## Selected excerpt
Text similarity can be broken down into two components, semantic similarity and lexical similarity. Given a pair of text, the semantic similarity of the pair refers to how close the documents are in meaning. Whereas, lexical similarity is a measure of overlap in vocabulary. If both documents in the pairs have the same vocabularies, then they would have a lexical similarity of 1 and vice versa of 0 if there was no overlap in vocabularies [2].    

Achieving true semantic similarity is a very difficult and unsolved task in both NLP and Mathematics. It's a heavily researched area and a lot of the solutions proposed does involve a certain degree of lexical similarity in them. For the focuses of this article, I will not dive much deeper into semantic similarity, but focus a lot more on lexical similarity.  

### Levenshtein Distance  
There are many ways to identify the lexical similarities between a pair of text, the one which we'll be covering today in this article is Levenshtein distance. An algorithm invented in 1965 by Vladimir Levenshtein, a Soviet mathematician [1].  
### Intuition  
>Levenshtein distance is very impactful because it does not require two strings to be of equal length for them to be compared. >Intuitively speaking, Levenshtein distance is quite easy to understand.  
>Informally, the Levenshtein distance between two words is the minimum number of single-character edits (insertions, deletions or substitutions) required to change one word into the other. [1]  
>- https://en.wikipedia.org/wiki/Levenshtein_distance  

Essentially implying that the output distance between the two is the cumulative sum of the single-character edits. The larger the output distance is implies that more changes were necessary to make the two words equal each other, and the lower the output distance is implies that fewer changes were necessary. For example, given a pair of words dream and dream the resulting Levenshtein distance would be 0 because the two words are the same. However, if the words were dream and steam the Levenshtein distance would be 2 as you would need to make 2 edits to change dr to st .
Thus a large value for Levenshtein distance implies that the two documents were not similar, and a small value for the distance implies that the two documents were similar.

## Implement Levenshtein Distance

The Python code associated to implementing  Levenshtein distance using dynamic programming. The same code can be implemented through a brute force and iterative solution (be aware that the brute force solution would not be optimal in terms of time complexity).

## Entries shown
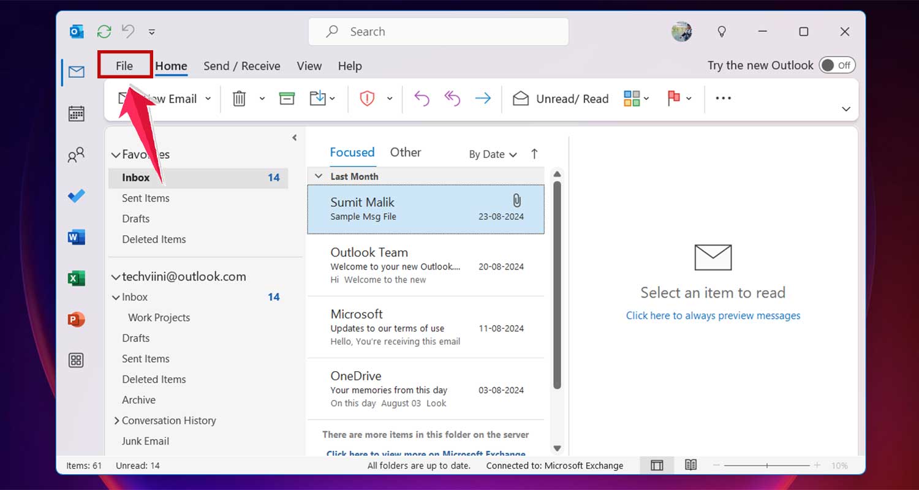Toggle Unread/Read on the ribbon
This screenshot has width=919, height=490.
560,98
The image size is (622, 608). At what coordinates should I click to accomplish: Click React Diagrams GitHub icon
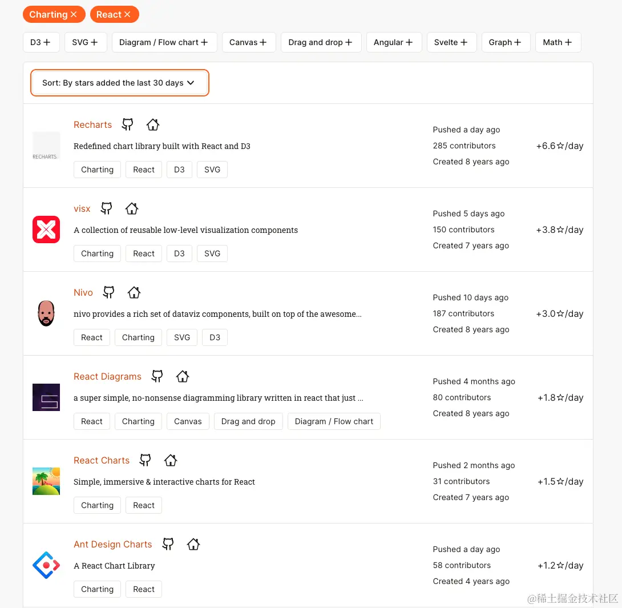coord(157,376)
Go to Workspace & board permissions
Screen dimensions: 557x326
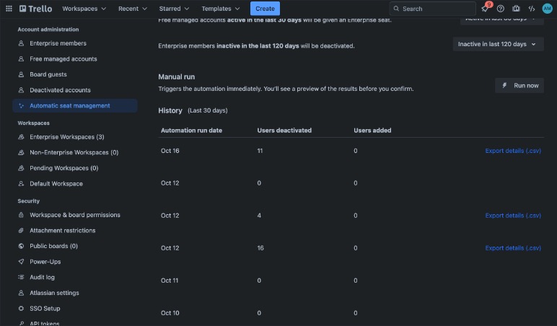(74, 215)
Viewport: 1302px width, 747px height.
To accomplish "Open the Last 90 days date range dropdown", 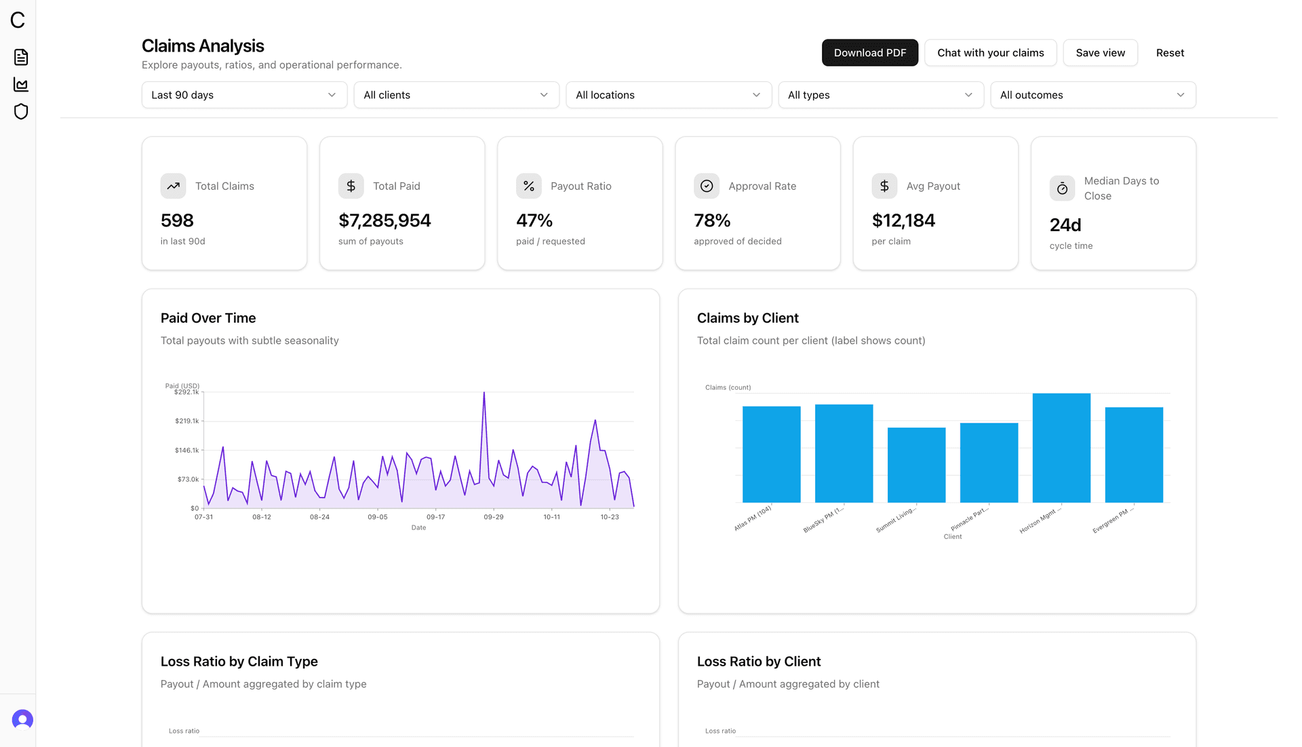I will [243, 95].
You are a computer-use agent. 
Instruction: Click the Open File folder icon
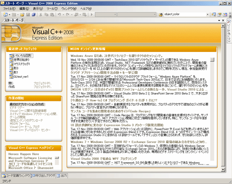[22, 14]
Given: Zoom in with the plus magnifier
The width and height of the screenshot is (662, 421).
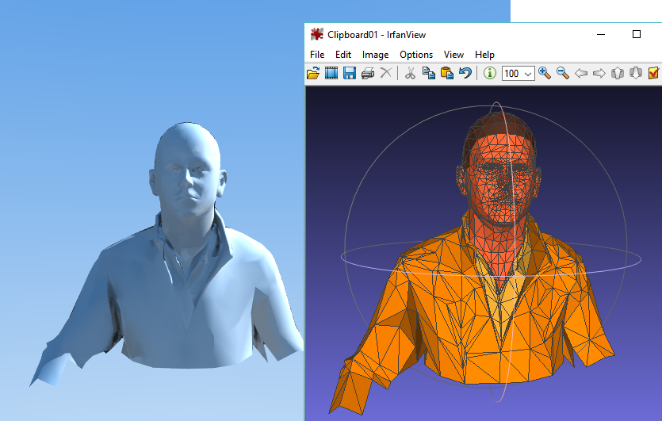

## Exercise aim
In the excerpt on text similarity, turn the paragraph that begins "Text similarity can be broken down" into a brief bulleted list that keeps its main facts.

## Solution to this task
- Text similarity has two components: semantic similarity and lexical similarity.
- Semantic similarity is how close a pair of documents is in meaning.
- Lexical similarity measures how much the documents' vocabularies overlap.
- Identical vocabularies give a lexical similarity of 1, and no overlap gives 0.